» **WHAT NEEDS TO BE DONE**
Search the records for "computer". Copy every line where it appears.
*** MATERIAL FOR THIS TASK
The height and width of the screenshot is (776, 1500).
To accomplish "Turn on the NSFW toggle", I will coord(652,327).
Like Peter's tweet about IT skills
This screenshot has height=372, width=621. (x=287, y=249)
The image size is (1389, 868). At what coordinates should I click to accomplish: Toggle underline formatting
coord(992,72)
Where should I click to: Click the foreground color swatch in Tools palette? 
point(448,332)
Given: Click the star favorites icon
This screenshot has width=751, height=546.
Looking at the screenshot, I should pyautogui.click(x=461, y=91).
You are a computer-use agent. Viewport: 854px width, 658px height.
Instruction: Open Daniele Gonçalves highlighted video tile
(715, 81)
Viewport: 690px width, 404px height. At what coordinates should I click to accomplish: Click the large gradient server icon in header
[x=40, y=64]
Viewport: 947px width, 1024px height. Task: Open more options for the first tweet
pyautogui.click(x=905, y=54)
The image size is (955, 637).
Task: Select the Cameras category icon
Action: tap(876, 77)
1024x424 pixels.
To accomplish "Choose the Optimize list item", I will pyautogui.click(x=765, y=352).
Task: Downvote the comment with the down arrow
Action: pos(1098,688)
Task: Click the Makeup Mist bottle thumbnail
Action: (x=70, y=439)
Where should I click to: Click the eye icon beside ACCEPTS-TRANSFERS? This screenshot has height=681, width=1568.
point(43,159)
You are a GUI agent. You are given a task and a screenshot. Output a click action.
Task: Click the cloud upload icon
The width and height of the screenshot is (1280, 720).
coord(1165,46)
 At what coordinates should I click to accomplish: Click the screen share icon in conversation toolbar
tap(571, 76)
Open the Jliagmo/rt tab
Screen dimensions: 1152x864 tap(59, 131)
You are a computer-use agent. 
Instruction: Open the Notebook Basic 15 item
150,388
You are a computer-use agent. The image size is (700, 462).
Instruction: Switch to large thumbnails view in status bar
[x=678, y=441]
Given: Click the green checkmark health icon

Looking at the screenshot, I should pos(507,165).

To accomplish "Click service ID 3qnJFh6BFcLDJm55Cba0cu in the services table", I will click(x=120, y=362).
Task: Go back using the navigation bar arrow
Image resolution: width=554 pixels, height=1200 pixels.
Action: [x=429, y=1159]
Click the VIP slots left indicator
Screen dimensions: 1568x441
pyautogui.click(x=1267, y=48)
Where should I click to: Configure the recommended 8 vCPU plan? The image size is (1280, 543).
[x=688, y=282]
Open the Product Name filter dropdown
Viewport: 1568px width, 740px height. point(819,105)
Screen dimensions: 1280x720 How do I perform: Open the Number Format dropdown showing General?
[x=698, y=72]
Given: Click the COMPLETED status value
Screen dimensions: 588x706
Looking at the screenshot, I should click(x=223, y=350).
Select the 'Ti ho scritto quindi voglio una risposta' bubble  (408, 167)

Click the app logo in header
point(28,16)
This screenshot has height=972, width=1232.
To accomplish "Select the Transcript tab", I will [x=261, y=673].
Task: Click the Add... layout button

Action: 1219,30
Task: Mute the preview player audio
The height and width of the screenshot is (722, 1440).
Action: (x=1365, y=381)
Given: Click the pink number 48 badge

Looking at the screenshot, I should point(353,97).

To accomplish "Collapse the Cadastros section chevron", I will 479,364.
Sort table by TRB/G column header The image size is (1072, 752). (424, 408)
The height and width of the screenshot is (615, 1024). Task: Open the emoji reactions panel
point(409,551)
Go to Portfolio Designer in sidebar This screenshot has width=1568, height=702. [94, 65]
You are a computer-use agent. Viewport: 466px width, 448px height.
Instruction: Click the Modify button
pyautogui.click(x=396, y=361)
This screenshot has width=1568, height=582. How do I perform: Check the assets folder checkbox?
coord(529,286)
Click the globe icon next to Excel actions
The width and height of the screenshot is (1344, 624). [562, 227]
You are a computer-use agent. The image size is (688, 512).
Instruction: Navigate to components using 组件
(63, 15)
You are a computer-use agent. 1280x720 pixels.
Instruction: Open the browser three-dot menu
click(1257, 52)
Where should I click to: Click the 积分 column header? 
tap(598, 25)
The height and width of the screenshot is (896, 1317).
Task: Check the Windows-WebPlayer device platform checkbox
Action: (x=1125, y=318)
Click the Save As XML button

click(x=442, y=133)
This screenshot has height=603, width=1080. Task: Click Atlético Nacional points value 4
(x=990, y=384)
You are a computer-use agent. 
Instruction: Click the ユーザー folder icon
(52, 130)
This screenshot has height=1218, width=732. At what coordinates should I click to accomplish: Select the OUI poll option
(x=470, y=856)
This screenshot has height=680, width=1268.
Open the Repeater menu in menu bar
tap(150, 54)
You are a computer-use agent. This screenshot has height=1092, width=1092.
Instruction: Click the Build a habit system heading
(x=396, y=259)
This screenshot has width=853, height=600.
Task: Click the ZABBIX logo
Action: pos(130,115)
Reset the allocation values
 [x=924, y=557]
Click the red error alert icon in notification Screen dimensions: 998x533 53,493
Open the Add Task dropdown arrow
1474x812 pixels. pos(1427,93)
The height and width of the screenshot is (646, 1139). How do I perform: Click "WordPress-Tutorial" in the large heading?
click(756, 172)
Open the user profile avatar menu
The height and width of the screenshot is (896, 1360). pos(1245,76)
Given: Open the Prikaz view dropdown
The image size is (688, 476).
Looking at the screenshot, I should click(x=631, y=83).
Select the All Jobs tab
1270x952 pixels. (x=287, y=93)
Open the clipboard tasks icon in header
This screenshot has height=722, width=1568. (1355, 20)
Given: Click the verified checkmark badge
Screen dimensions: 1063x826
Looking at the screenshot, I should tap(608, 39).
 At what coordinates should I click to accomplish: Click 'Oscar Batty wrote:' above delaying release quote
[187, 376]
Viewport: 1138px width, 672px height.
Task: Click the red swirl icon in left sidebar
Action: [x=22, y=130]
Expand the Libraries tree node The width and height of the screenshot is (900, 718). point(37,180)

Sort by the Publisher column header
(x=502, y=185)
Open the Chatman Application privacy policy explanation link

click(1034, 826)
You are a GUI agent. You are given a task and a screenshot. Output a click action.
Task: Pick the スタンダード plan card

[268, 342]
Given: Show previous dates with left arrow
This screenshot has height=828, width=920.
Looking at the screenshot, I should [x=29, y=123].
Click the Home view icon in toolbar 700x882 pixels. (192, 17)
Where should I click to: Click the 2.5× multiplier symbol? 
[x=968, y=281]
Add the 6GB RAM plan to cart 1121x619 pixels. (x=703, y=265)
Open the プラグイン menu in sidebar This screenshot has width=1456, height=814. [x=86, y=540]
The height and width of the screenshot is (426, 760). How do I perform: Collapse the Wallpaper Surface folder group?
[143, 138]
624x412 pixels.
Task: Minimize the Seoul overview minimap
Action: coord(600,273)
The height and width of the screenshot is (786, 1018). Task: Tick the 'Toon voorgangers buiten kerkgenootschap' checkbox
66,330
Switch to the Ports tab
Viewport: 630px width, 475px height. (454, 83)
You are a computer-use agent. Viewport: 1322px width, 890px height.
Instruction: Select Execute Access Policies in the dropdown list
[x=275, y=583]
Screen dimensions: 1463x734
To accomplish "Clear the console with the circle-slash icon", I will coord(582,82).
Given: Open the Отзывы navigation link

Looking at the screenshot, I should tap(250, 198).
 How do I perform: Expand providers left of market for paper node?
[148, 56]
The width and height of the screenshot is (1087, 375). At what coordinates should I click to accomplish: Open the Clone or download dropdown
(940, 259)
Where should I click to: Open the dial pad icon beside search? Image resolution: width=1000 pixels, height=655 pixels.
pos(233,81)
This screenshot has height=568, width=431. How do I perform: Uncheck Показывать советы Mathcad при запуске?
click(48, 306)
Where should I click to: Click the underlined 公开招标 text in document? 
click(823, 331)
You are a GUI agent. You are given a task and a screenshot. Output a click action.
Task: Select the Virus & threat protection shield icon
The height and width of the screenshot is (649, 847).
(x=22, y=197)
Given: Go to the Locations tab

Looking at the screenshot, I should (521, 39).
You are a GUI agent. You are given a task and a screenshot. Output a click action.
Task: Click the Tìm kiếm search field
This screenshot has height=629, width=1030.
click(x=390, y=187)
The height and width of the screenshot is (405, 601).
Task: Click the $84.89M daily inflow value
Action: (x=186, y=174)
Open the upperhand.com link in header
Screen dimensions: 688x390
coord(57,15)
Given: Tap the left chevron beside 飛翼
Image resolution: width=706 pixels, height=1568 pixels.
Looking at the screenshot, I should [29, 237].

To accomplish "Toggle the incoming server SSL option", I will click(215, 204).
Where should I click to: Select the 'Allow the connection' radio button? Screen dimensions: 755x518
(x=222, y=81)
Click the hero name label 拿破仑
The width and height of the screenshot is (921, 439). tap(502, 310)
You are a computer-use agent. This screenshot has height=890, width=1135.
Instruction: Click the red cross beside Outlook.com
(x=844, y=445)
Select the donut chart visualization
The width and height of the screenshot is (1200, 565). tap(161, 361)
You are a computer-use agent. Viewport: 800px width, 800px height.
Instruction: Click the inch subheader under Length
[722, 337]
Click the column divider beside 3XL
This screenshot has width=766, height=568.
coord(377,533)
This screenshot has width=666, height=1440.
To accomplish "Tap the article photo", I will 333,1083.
******
» **RESPONSE BELOW**
You are a computer-use agent. Viewport: 854px width, 658px height.
You are a computer-use agent. 
You are a computer-use agent. The image size is (700, 462).
You are a computer-use agent. Viewport: 466px width, 448px height.
You are a computer-use agent. The image size is (688, 512).
You are a computer-use agent. 1280x720 pixels.
You are a computer-use agent. 
You are a computer-use agent. This screenshot has height=1092, width=1092.
You are a computer-use agent. Viewport: 1322px width, 890px height.
You are a computer-use agent. This screenshot has height=890, width=1135.
You are a computer-use agent. Viewport: 800px width, 800px height.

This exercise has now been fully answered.